Where there is ample sun at peak demand periods, capacity value is a major factor in solar’s economic value. Capacity value is “the avoided costs from reducing the need to build other capacity resources, often combustion turbines (CTs), to meet peak demand reliably.” That reliability requires enough capacity “to meet the peak load plus a planning reserve margin.”
Solar’s capacity credit is “the primary driver” in its capacity value. Capacity credit is “the percentage of the solar nameplate capacity that can be counted toward meeting the peak load and planning reserve margin.”
It is what the LSE expects to avoid from other generation sources by adding solar to its portfolio. If an LSE gives solar a capacity credit of 50 percent, a 100-megawatt PV plant “can contribute roughly the same toward meeting peak load and the planning reserve margin as a 50-megawatt CT." Capacity credit varies with technology, project configuration, and the time of the LSE’s peak demand.
Mills and Wiser found that “many LSEs have a framework to capture and evaluate solar’s value, but approaches varied widely.” Few of the LSEs’ frameworks were based on “detailed analysis of key factors such as capacity credits, integration costs, and tradeoffs between distributed and utility-scale PV.”

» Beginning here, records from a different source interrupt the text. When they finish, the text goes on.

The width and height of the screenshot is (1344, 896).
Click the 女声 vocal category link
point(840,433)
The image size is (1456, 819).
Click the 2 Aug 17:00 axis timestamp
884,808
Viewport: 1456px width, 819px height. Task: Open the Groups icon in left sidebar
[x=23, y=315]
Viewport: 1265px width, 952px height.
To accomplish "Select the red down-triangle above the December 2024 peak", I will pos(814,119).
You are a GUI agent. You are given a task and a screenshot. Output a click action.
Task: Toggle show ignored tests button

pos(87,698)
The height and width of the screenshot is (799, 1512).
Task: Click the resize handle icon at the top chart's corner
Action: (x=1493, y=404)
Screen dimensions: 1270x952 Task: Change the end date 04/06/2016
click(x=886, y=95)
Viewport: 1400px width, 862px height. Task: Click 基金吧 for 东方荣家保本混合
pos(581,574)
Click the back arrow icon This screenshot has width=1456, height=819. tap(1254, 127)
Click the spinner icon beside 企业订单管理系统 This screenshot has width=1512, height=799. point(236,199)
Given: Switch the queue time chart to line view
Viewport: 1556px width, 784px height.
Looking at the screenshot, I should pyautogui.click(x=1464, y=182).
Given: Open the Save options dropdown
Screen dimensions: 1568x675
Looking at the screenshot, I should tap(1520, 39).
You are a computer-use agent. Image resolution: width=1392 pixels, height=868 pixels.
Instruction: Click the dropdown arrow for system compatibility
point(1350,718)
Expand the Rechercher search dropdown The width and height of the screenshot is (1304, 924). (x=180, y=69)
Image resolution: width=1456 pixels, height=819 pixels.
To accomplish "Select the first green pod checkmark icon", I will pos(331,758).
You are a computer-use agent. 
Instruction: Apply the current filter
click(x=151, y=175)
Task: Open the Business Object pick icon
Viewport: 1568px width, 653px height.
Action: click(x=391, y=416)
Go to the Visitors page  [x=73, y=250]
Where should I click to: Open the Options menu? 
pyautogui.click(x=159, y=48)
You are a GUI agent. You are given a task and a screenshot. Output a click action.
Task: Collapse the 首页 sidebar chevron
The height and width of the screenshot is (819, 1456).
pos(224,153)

The researchers essentially found Tex Wilkins’ point to be accurate. “Factors like the dispatchability benefits of CSP plants with thermal storage appear to be quantified only in terms of a higher capacity credit versus other solar technologies. As the cost of building solar decreases, it will become increasingly important to refine estimates of these factors for all solar technologies, refine study methodologies, and communicate those methodologies to developers and generating equipment manufacturers.”
The range of methods used to estimate the capacity credit exemplified the inconsistency of utilities approaches. APS and Public Service of Colorado (PSCo) used detailed loss of load probability (LOLP) studies. Public Service of New Mexico (PNM), TEP, the California Investor-Owned Utility (CA IOU) process, NV Energy (NYSE:NVE), Idaho Power, and Tri-State had studies that estimated solar generation during peak-load periods. Portland General Electric (PGE) (NYSE:POR) used a “rule of thumb based on engineering judgment.” Los Angeles Department of Water and Power (LADWP), Imperial Irrigation District (IID), and SRP “did not specify the method.”
Mills and Wiser also found a “wide range of integration cost estimates” but a “scarcity of detailed analysis of solar integration costs.” LSEs, they concluded, need better and more detailed analyses to justify the assumptions they make in planning studies and procurement decisions. There are studies of the costs of integration operations and of the impacts of hour-to-hour variability, but too many LSEs rely on “rules of thumb, results from studies in other regions, or results from wind integration studies.”
Such analysis should include, Mills and Wiser noted, the costs of new transmission and distribution, but also the benefits to the grid of CSP with thermal storage or natural gas augmentation.
Asked to speculate on why utilities lack definitive valuations, Mills observed that where regulators and stakeholders drive the planning and procurement process, the details are more carefully analyzed.